Dengan bertopeng Komisi Disiplin, dosen-dosen terpilih menggunakan kuasanya menjatuhkan satu per satu sanksi kepada mahasiswa yang di anggapnya bebal. Dosen sebagai pendidik dalam institusi pendidikan merupakan pihak yang memiliki tanggung jawab melahirkan generasi intelektual yang berani, cerdas dan peka terhadap berbagai ketimpangan-ketimpangan sosial yang terjadi di masyarakat. Generasi yang kritis, berpikiran bebas dan idealis dalam menyalurkan semangat mudanya. Tapi bilamana keadaan terbalik, dimana kampus mengekang gerakan mahasiswa dengan aturan yang mengada-ada, maka kampus tak ubahnya hanya menjadi sebuah pabrik. Pabrik yang menciptakan buruh siap kerja. Buruh yang selalu tunduk dengan segala aturan yang dibuat oleh sang majikan.
      Beragam cerita kemudian lahir dari perjuangan mahasiswa-mahasiswa yang menuntut keadilan. Dari fakultas kehutanan semangat perlawanan itu menggugat.
      Awal semester ini fakultas kehutanan di hebohkan dengan aturan cara berpakaian yang di keluarkan birokrasi fakultas. Aturan yang mengatur etika, cara berpakaian, bahkan panjang rambut mahasiswanya. Etika dan cara berpakaian dalam ruangan kelas jelas tak menjadi soal, tapi ketika panjang rambut atau akrab di sebut “gondrong” turut mereka urusi sontak aturan tersebut memicu perdebatan. Adakah orang waras yang bisa menjelaskan korelasi panjang rambut dengan isi kepala? bukankah isi kepala di tentukan bagaimana seorang mahasiswa rajin mengasah otaknya dengan berkuliah dalam kelas ataupun berproses di lembaga kemahasiswaan?. Aturan kontroversial tersebut jelas sangat lucu bagi kampus yang terkenal sebagai kampus terbesar di indonesia timur. Intervensi cara berpakaian dan penampilan kemudian di jadikan senjata untuk mengadili mahasiswa di fakultas kehutanan.
     Akumulasi kekecewaan terhadap ancaman komdis fakultas tak hanya terjadi di fakultas kehutanan. Di fakultas teknik, mahasiwa teknik yang berada di fakultas teknik samata Gowa di larang mengikuti proses pengkaderan tingkat jurusan yang di laksanakan Himpunan Mahasiswa Jurusan FT UH di Tamalanrea. Ancamannya tak main-main, jika melawan skorsing dan DO menjadi solusi. Penggiat lembaga kemahasiswaan Teknik tak diam lembaga kemahasiswaan mereka dikebiri, Aliansi Teknik Menggugat siap memberikan perlawanan.

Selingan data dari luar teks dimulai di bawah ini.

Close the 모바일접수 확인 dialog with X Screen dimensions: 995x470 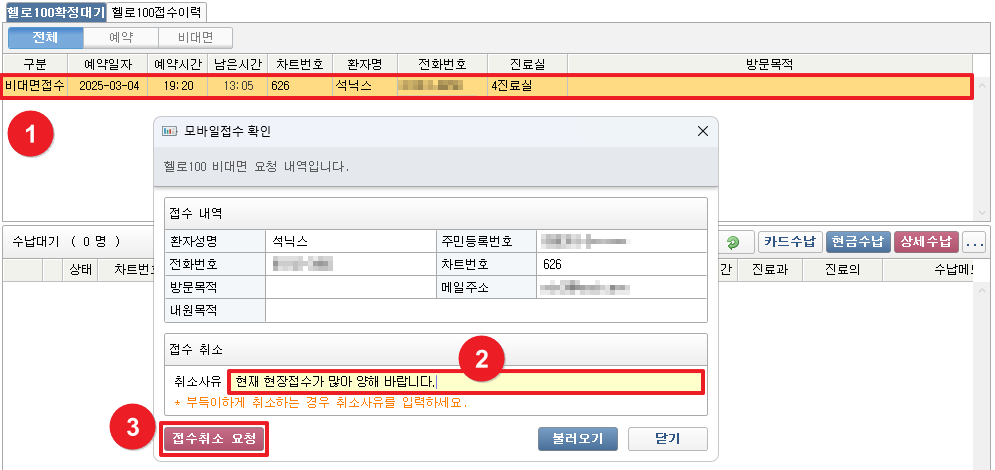click(703, 131)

         Keharmonisan itu telah luntur. Masalah-masalah yang seharusnya bisa diselesaikan secara kekeluargaan telah digantikan sikap otoriter birokrasi. Beragam ancaman di keluarkan untuk mengekang gerakan mahasiswa. Tekananan – tekanan yang muncul membuat legitimasi pendidik menjadi bias. Keluhan-keluhan dari mahasiswa di tanggapi dingin oleh pengadilan komdis yang hanya akan menimbulkan masalah baru.  Upaya menyeragamkan model mahasiswa adalah sebuah kesalahan besar yang nantinya akan menciptakan mahasiswa yang hanya tahu Kuliah – Kantin - Rumah.

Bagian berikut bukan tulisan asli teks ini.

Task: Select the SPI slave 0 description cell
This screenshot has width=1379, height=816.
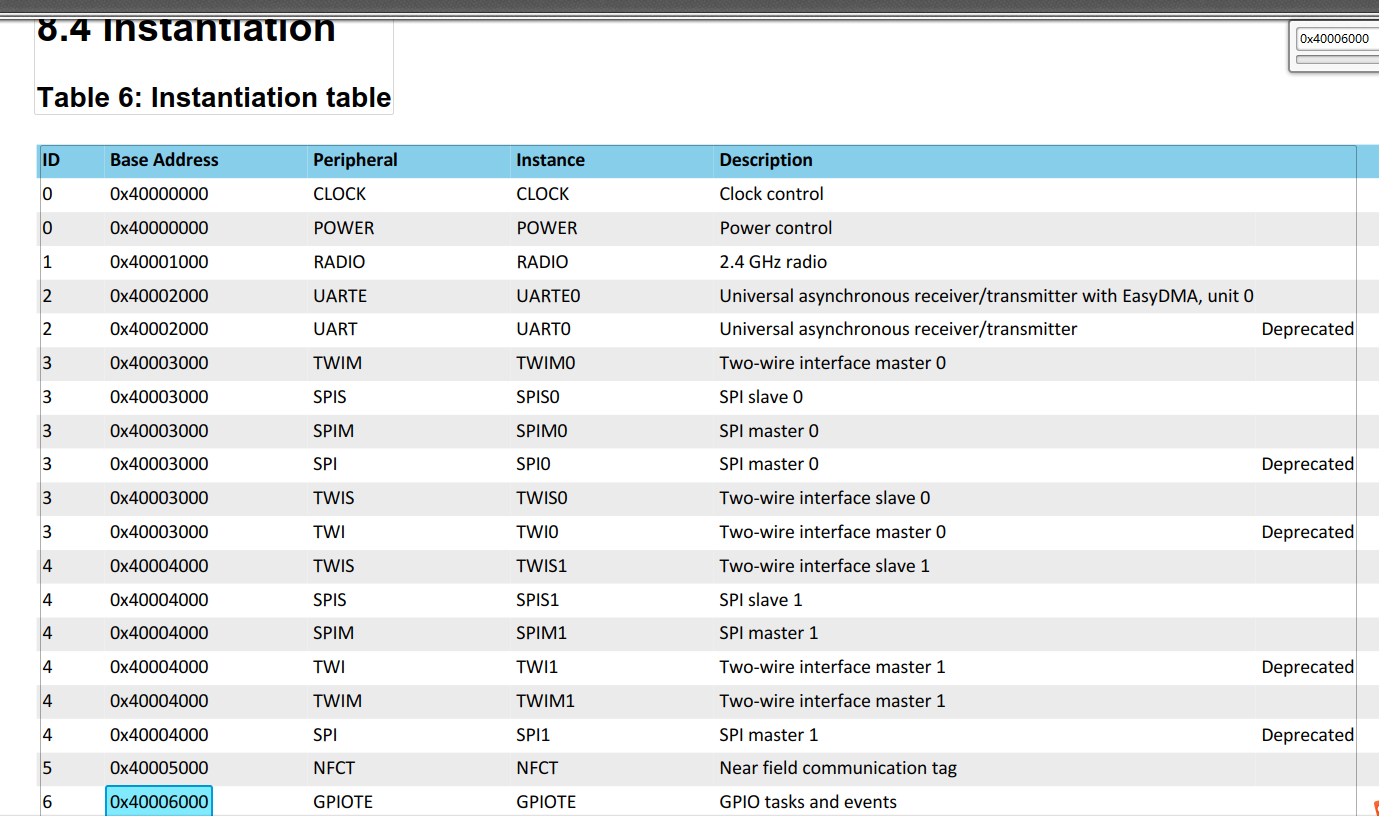Action: (761, 396)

         Dunia kampus hari ini begitu kejam, perilaku pendidik yang hanya bisa mengintervensi mahasiswanya dengan aturan dan ancaman hukuman mencoreng citra kampus sebagai rumah kaum intelektual. Birokrasi harusnya membuka ruang dialog atas segala masalah yang terjadi. Perenungan juga harus dilakukan birokrasi untuk memperbaiki kinerjanya yang mendapat kritikan. Bukan dengan langsung menjatuhkan sanksi dan melakukan tindakan represi. Kerena ketika hal tersebut membudaya, maka mahasiswa hanya menjadi kaum yang ditindas. Alhasil ketika birokrasi menutup mata terhadap berbagai masalah yang terjadi maka keadilan hanya menjadi sekedar cita-cita bagi mereka yang memperjuangkannya.